Sharon Frame Gay
All I need is one star to guide me. Doesn’t matter where it swims in the sky. It’s enough if it pokes through the clouds and keeps me company.
I’ve been on this raft for days now. Lost count a while back when I fell into such a deep sleep that I may have been unconscious for hours, bobbing along in the middle of the sea like a sad little cork that forgot to stay in the bottle.
Getting shot down was like shoving your head up a Banshee’s ass. The sound and fury of hurtling toward earth wipes out any common sense a person might have, replacing it with screams for our mothers, our girlfriends, our God.
“Milo, get ready for impact,” shouted Captain Walker, our pilot, pulling up on the joystick as though terror could change the course of gravity.
The other guys were screaming and tumbling about the plane. I sat there like a deer caught in the headlights, adding to the cries that painted the inside of our bomber, soon to be brushed again with splatters of blood and urine and body parts that stuck to the fuselage. Barnacles of death on a silver bullet.
Was it luck that we hit the water instead of land? You might think so. Another fifteen miles and we might have buried ourselves in some tropical forest. Hitting the water gave the few of us who survived the impact a fighting chance.
“Milo, over here!” someone shouted, and I saw Arnie kicking at the exit door with his feet. His face was laced with blood, the side of his head scraped away, leaving bone and sinew. The plane was filling up fast. I crawled through three feet of water, tasting the salt, shivering. We managed to loosen the door, and Arnie yanked at a lifeboat. Suddenly, there was a great whoosh, and we were sucked out into the vast ocean.
Instinctively kicking upwards, I prayed that the meager light above wasn’t too far away. The raft thundered past me on its way to the surface and I grabbed at a rope and rode that son of a bitch all the way up until it burst through the waves and sent me flying. I swam for it and latched on like a baby to a nipple, pulling myself up in the sudden sunshine that seemed oddly out of place in the middle of my darkest day.
Nobody else broke the surface. “Arnie! Josh! Ronnie!” I shouted, but the only sound was the hungry waves lapping at the raft. Paddling back to the point of impact, I gingerly slid out and into the ocean, holding the rope by one hand, sticking my face underwater, looking for the plane. It was gone.
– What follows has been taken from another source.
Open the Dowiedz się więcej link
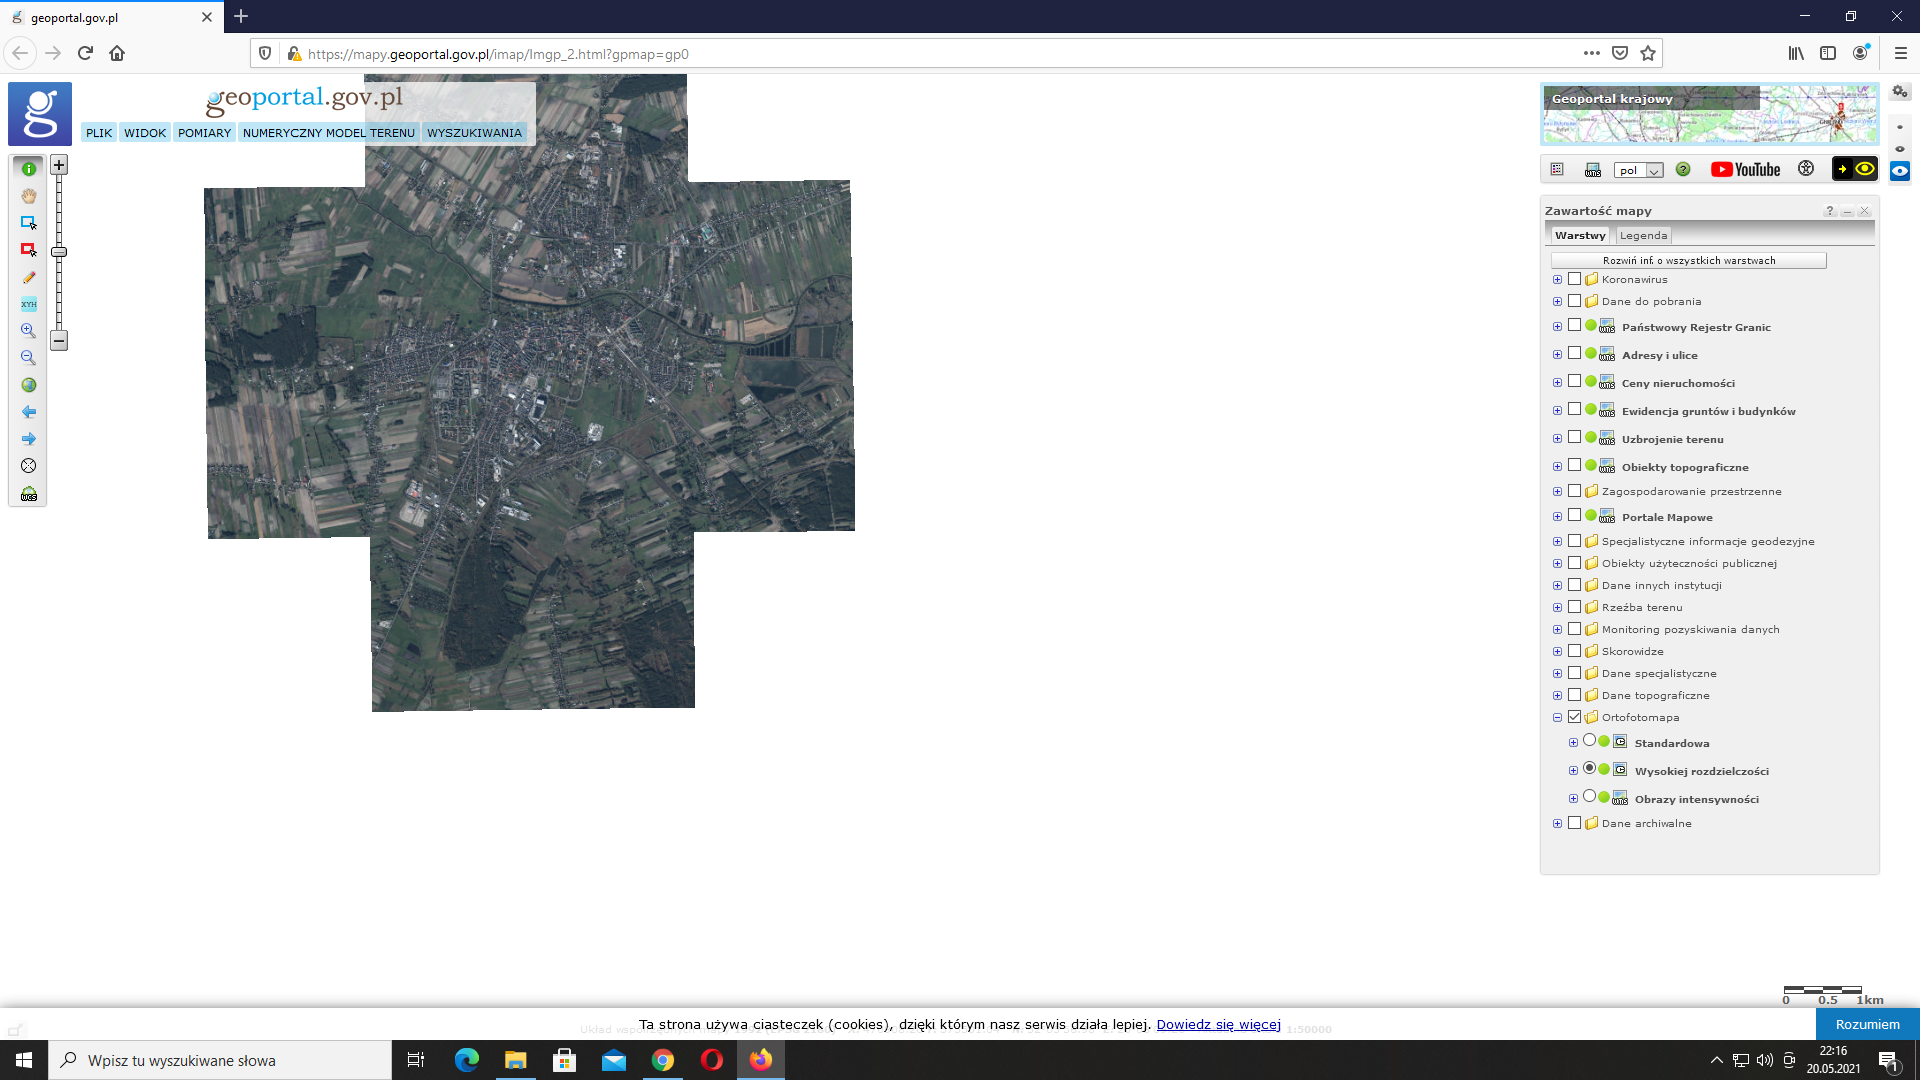Image resolution: width=1920 pixels, height=1080 pixels. 1218,1024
I swam frantically in circles, thinking it had to still be close to the surface. There was nothing when I peered into the water but a deep green staring back.
Here’s the part that will take me straight to hell when I die. I gave up. Just like that. A better person might have dived under the waves to find that plane, help somebody else out. Instead, I slid back on the raft and started bawling like a baby. I drew my knees up to my chest and cried into my wet uniform like the sniveling coward that I am. Took my fist and slammed the side of my head. “Get off this raft, you asshole, and look for the guys.”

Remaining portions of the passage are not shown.